Nurses know all about being prepared, and prepping meals ahead just takes a little planning. Let’s take a look at a common holiday staple: mashed potatoes. You can make this dish (and many other common holiday foods) a lot easier by preparing everything in advance. In fact, there are countless recipes online for “make-ahead” mashed potatoes where you can make the dish several days in advance and then just throw it in the oven when it’s time to get ready for your holiday dinner! Our favorite is from Allrecipes.com

If you don’t have time to make an entire dish in advance, just chopping and peeling vegetables or preparing other individual ingredients and then storing them in airtight containers can make your day-of duties much easier to accomplish on time. 
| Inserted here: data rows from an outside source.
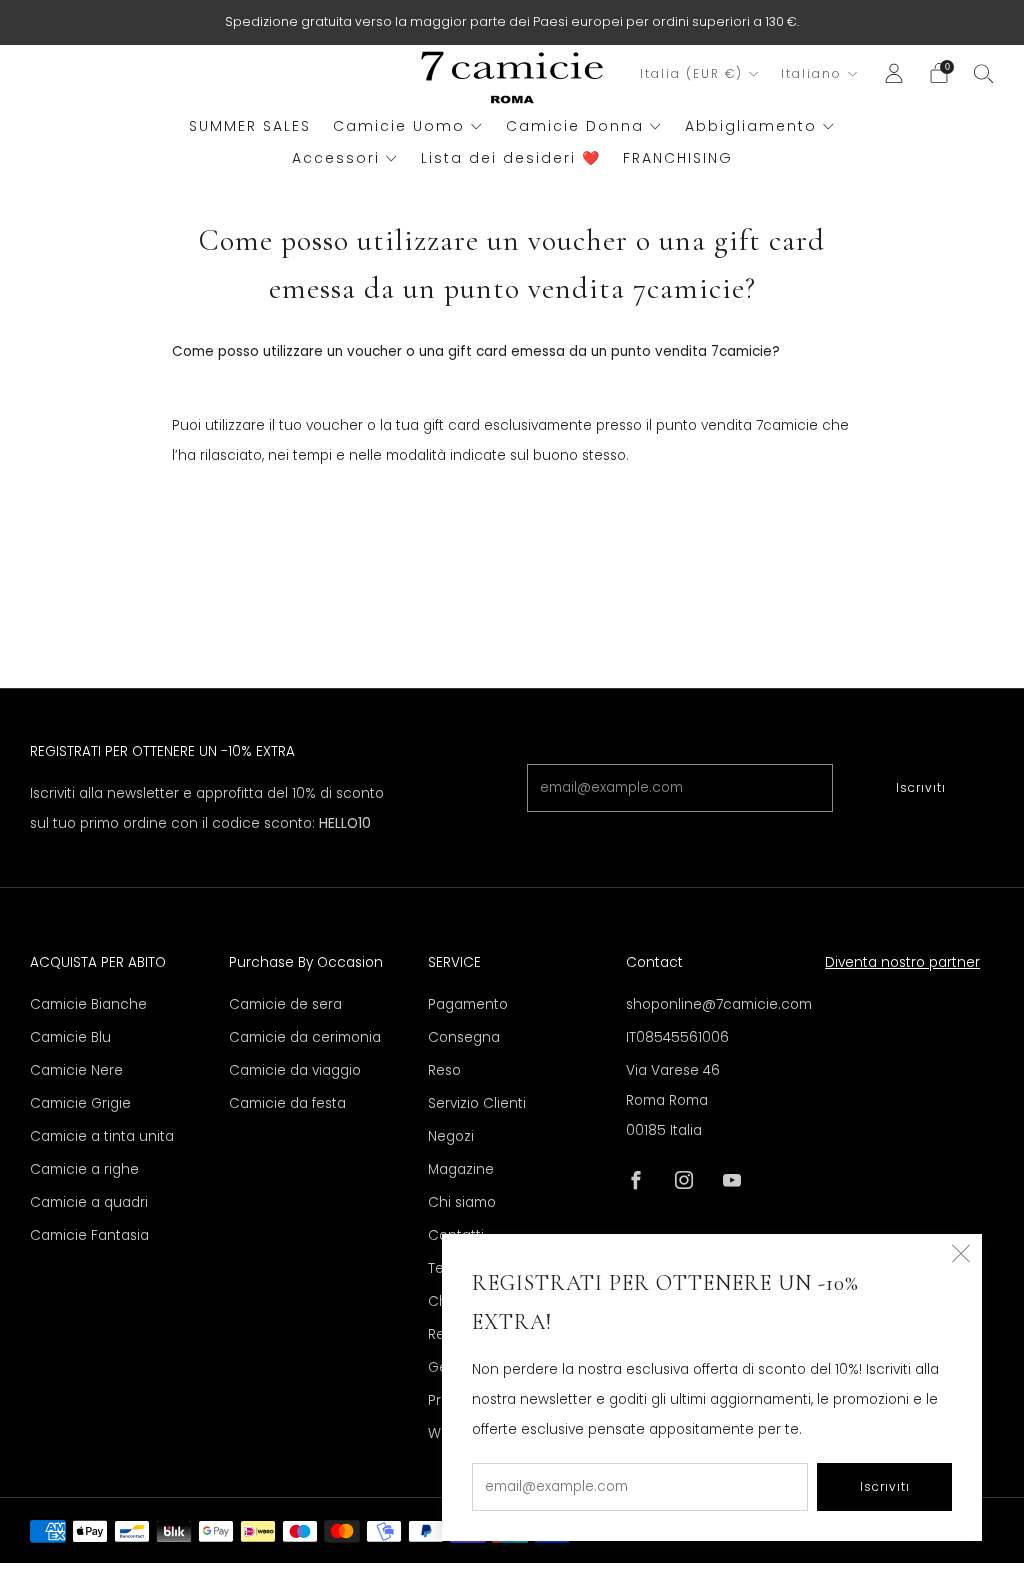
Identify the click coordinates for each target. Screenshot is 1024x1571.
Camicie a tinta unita (102, 1136)
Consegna (464, 1037)
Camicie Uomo (399, 126)
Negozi (451, 1136)
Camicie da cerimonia (305, 1037)
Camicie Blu (70, 1037)
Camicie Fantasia (89, 1235)
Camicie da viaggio (295, 1070)
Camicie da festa (287, 1103)
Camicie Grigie (80, 1103)
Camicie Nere (76, 1070)
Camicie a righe (84, 1169)
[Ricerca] (984, 73)
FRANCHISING (678, 158)
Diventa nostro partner (902, 962)
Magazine (461, 1169)
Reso (444, 1070)
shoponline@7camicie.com (719, 1004)
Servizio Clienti (477, 1103)
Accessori (336, 158)
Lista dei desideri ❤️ (511, 158)
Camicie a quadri (89, 1202)
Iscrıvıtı (921, 787)
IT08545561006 (677, 1037)
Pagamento (468, 1004)
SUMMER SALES (250, 126)
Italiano (811, 74)
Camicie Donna (575, 126)
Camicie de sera (285, 1004)
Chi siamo (462, 1202)
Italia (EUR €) (691, 74)
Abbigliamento (751, 126)
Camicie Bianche (88, 1004)
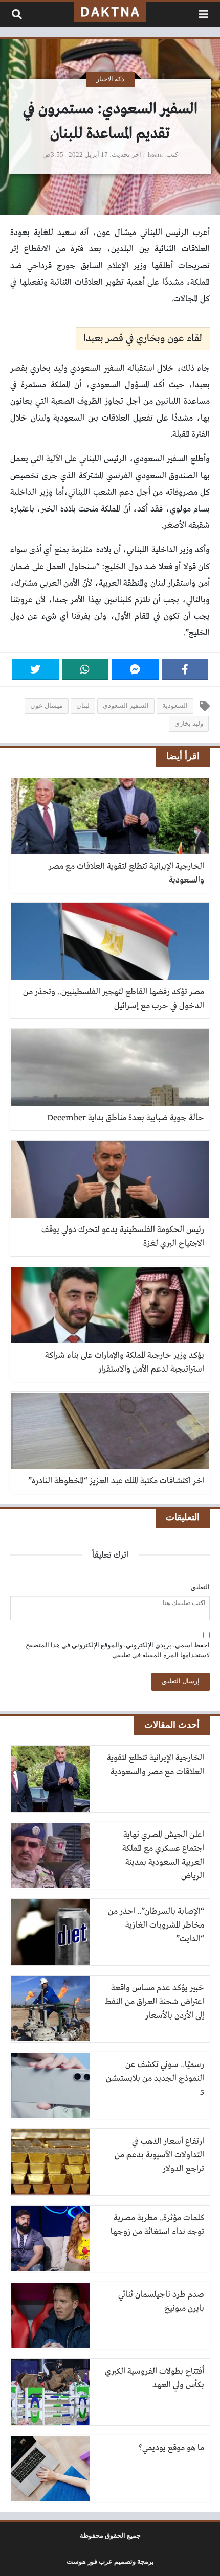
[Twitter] (35, 669)
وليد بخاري (188, 723)
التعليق (200, 1587)
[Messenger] (135, 669)
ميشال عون (46, 705)
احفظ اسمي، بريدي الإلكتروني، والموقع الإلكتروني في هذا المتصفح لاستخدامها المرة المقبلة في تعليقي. (118, 1650)
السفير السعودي (126, 705)
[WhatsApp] (85, 669)
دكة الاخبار (110, 79)
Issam (155, 154)
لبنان (83, 705)
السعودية (175, 705)
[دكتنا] (110, 12)
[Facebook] (185, 669)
And don’t forget to incorporate this strategy into your daily life. Prepping ingredients for healthy and satisfying lunches can eliminate cafeteria trips and help you avoid fast food, getting a great start to the New Year. 

2.    Remember the freezer is your friend

Whether you are attending a potluck, hosting a party or planning an entire feast, strategically utilizing the freezer can make things a lot easier. Consider designating part of your next day off as your prep-and-freeze day. You can use this time to to prepare soups, desserts and easy-to-freeze side dishes or appetizers. Some dishes do better in the freezer than others, but bread and rolls, stuffing, gravy and cookies are all known to be excellent choices for this option. Having an arsenal of side dishes and sweets in the freezer can also make those last-minute holiday affairs that much more enjoyable. 

3.    Make healthy swaps

Slimming down recipes can also be simple: it’s all about the swap. There are countless little swaps you can do to make your holiday meals a little bit healthier and more nutritious without sacrificing much in the way of flavors and taste. 

Here are some common, “healthy” swaps to give any dish an instant slim-down:
●    Spaghetti squash for white pasta
●    Applesauce for oil in baked goods (check recipe for measurements)
●    Sweet potato or yam for regular baking potato 
●    Spinach for iceberg lettuce
●    Greek yogurt for sour cream
●    Mashed cauliflower for mashed potatoes
●    Kale chips for potato chips 

Almost any holiday baked goods, including cakes, brownies, cookies, etc., can be made with less fat and calories by substituting applesauce for oil. Foodnetwork.com has an amazing recipe for slimmed-down gingerbread cookies that taste like there is nothing healthy about them!

4.    Use that crockpot

Ah, the power of the slow cooker, a.k.a. crockpot! There’s almost nothing this little guy can’t do, and once you unleash the power of dumping ingredients into a pot and then walking away, you’ll never look back. From making chili for those cool nights, to hearty steel-cut oatmeal for any time of day, there are so many easy dishes you can start prior to your shift. Just keep it on the low setting and check the recipe for cooking times, liquid requirements, etc. Then, before you know it, you’ll be off work with a warm holiday meal waiting for you.  

A slow cooker can also expand your cooking capacity for larger meals; stuffing for instance, turns out great while your turkey or ham cooks away in the oven. And to keep things healthy, both Eatingwell.com and Delish.com have an extensive recipe base dedicated to crockpot meals with less fat and calories.